After extracting rules from the trained network (after obtaining T H), the definitions of the semi-
propositional first-order features (Li clauses) obtained during BCP are added to T H, resulting in a
first-order theory that can be used to perform first-order inference. In the following, the well-known
east-west trains ILP dataset [31] is used in order to demonstrate how CILP++ performs relational
learning, relational knowledge extraction and reasoning.
In the first step of CILP++ (propositionalization with BCP), 20 bottom clauses were generated from
the 10 positive and 10 negative examples of eastbound and westbound trains. From those bottom
clauses, 41 features were obtained by using semi-propositionalization. Therefore, 41 input neurons
will be created in CILP++’s initial neural network structure, each one representing one feature. A
small sample of bottom clauses generated, the features generated with BCP and the resulting initial
neural network structure are presented in Figure 1.

                                        Bottom clauses                                  Neural network

                    eastbound(A) :-                                                       eastbound
                       has_car(A,B), long(B), wheels(B,2).
                    eastbound(A) :-
                       has_car(A,B), has_car(A,C), long(C), double(B).
                    eastbound(A) :-
                       has_car(A,B), has_car(A,C), long(B), shape(C,u_shaped).
                                                                                               ...
                                           Features

                    F1(A) :- has_car(A,B), long(B), wheels(B,2).                   F1     F2   F3     F4
                    F2(A) :- has_car(A,B), double(B).
                    F3(A) :- has_car(A,B), long(B).
                    F4(A) :- has_car(A,C), shape(C, u_shaped).

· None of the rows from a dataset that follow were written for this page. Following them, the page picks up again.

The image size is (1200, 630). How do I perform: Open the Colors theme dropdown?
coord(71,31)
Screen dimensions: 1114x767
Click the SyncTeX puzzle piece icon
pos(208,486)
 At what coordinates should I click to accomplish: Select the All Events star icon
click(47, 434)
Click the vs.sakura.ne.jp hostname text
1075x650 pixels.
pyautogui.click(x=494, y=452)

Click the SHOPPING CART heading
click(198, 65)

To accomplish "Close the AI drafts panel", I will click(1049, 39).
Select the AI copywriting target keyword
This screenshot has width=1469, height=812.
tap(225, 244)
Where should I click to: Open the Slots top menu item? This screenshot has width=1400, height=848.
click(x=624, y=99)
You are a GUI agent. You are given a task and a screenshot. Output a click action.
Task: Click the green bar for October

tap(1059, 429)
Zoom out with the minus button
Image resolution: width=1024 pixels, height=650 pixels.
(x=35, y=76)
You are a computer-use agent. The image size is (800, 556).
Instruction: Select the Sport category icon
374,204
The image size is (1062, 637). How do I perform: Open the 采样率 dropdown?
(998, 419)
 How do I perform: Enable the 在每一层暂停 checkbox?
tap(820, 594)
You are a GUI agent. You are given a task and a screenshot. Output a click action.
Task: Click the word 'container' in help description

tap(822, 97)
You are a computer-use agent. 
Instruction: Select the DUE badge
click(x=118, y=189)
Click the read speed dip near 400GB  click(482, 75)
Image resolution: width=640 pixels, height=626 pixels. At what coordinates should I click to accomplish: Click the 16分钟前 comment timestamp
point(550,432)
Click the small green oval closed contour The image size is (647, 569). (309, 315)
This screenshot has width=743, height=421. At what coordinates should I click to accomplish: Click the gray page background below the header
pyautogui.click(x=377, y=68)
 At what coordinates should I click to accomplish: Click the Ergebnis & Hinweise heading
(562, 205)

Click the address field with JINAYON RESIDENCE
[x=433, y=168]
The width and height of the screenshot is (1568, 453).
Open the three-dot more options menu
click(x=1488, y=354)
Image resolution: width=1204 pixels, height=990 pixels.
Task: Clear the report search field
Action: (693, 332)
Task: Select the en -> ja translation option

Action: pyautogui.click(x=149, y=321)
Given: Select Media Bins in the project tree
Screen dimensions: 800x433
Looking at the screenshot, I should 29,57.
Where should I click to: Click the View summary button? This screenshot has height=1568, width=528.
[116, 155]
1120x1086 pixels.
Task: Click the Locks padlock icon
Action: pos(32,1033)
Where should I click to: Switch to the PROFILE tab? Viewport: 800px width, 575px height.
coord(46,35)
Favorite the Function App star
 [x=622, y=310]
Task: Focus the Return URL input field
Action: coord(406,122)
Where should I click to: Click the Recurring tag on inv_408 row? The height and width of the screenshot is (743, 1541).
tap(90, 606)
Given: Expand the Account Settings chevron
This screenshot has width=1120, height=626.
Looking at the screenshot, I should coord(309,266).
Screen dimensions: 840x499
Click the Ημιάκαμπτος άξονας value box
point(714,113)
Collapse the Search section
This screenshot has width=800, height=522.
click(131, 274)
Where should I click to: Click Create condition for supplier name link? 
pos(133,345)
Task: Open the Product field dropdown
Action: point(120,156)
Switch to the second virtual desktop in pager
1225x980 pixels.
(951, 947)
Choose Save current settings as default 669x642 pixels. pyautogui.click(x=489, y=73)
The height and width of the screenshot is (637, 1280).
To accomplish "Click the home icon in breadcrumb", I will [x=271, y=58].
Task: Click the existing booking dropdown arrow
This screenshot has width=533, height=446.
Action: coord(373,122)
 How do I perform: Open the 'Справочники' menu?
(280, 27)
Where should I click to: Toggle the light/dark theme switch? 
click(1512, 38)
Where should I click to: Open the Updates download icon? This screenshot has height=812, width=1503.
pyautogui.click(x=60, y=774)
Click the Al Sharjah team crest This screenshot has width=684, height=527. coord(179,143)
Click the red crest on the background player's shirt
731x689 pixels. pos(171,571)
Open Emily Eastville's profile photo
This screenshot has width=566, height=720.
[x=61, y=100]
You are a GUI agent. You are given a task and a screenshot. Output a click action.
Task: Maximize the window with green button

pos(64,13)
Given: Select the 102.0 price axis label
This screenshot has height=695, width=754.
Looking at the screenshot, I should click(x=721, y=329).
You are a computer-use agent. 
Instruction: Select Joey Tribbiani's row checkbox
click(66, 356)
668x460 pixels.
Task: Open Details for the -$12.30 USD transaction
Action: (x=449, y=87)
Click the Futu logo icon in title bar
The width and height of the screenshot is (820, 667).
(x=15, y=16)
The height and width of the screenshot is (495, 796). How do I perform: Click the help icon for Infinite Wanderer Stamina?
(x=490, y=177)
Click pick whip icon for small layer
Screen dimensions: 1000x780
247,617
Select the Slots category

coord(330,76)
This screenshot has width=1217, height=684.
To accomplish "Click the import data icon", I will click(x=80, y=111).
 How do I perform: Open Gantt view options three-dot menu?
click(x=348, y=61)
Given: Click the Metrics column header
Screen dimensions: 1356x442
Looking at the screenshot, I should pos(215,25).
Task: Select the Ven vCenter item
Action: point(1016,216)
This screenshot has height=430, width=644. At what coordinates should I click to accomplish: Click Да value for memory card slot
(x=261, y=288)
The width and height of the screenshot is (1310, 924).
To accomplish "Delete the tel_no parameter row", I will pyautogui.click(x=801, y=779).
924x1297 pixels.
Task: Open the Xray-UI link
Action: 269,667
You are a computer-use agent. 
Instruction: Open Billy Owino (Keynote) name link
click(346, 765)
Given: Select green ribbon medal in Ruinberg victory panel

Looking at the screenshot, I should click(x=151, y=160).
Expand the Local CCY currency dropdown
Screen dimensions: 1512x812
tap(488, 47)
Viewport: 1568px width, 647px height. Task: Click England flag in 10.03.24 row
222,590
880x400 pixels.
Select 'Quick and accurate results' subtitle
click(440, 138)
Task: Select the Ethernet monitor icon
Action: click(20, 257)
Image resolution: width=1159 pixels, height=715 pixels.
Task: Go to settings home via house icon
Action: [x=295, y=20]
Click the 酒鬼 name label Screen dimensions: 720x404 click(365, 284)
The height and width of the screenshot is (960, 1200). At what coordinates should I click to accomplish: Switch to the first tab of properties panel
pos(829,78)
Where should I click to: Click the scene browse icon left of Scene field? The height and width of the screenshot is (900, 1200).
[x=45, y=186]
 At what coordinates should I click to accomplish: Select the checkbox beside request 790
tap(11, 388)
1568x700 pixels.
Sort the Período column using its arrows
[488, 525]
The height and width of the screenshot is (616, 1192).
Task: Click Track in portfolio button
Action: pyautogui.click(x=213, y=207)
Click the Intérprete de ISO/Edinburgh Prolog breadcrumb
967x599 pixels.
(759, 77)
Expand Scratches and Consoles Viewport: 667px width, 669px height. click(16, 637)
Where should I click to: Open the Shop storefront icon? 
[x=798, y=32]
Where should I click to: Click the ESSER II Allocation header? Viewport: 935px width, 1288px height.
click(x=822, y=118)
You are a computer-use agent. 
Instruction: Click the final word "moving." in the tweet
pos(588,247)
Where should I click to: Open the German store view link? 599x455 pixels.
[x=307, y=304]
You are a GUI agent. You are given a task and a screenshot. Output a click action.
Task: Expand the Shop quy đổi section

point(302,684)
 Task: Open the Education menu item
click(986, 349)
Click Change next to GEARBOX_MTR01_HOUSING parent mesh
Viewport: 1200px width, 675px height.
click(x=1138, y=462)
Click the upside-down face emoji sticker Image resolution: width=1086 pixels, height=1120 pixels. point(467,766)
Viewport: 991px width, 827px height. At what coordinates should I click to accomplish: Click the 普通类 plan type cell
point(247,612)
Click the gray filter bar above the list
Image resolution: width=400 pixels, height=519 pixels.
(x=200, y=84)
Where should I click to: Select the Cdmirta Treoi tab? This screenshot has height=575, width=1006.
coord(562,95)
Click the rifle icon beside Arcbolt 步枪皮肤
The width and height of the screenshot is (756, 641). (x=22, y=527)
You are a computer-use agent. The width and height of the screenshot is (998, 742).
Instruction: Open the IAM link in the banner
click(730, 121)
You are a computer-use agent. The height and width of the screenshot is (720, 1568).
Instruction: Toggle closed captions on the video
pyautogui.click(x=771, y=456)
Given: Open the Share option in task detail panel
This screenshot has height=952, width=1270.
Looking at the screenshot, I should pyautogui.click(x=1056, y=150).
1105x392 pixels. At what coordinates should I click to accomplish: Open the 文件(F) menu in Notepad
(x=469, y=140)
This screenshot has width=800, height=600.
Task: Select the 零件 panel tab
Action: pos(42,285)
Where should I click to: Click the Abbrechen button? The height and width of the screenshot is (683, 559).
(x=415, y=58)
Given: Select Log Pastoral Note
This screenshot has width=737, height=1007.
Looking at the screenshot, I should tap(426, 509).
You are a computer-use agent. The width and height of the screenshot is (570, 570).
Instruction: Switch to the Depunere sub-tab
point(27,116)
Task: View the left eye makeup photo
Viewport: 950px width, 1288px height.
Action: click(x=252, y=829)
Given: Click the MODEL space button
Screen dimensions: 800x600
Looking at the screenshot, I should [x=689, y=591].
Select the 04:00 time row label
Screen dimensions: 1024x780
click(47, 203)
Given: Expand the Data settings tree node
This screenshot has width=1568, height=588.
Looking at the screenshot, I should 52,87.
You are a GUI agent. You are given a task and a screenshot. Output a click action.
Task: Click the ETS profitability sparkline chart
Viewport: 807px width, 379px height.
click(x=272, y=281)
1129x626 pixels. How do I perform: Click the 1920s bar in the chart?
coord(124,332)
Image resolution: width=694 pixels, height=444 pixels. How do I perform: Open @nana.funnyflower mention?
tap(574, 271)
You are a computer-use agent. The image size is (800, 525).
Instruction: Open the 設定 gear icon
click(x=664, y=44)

        Figure 1: Bottom clauses and BCP features example for the east-west trains dataset.

After neural network training, the adapted TREPAN rule extractor algorithm (Algorithm 1) is used
to generate first-order rules from the network. Leave-one-out cross-validation was used, i.e., 20
folds have been generated from the 20 first-order examples. Figure 2 shows the resulting first-order
theory. The first part of the generated theory is the extracted TREPAN rules, whilst the second part
is the added semi-propositional clauses generated by BCP.

                                                        Generated theory

                           eastbound(A) :- F1(A).
                           eastbound(A) :- F2(A).

                                               Semi-propositionalization clauses

                           F1(A) :- has_car(A,B), short(B), wheels(B,1).
                           F2(A) :- has_car(A,B), short(B), closed(B), wheels(B, 2), jagged(B).


              Figure 2: Theory obtained with CILP++ for the east-west trains dataset1

The obtained results for the east-west trains are:

      • Accuracy: 90% for the trained network and 90% accuracy for the extracted rules (the
        extracted rules were evaluated in Prolog, by querying the first-order examples);
      • Fidelity: 95% of fidelity between the trained neural network and the extracted rules. Fi-
        delity is defined as the percentage of examples classified in the same way by both models.
        It does not matter if the result is a hit or a miss for a given example e: as long as both the
        neural network and the rules classify e identically, it is considered a hit towards fidelity.
   1 Compare with the rules extracted by LINUS in [16]; our method seems to produce more readable rules.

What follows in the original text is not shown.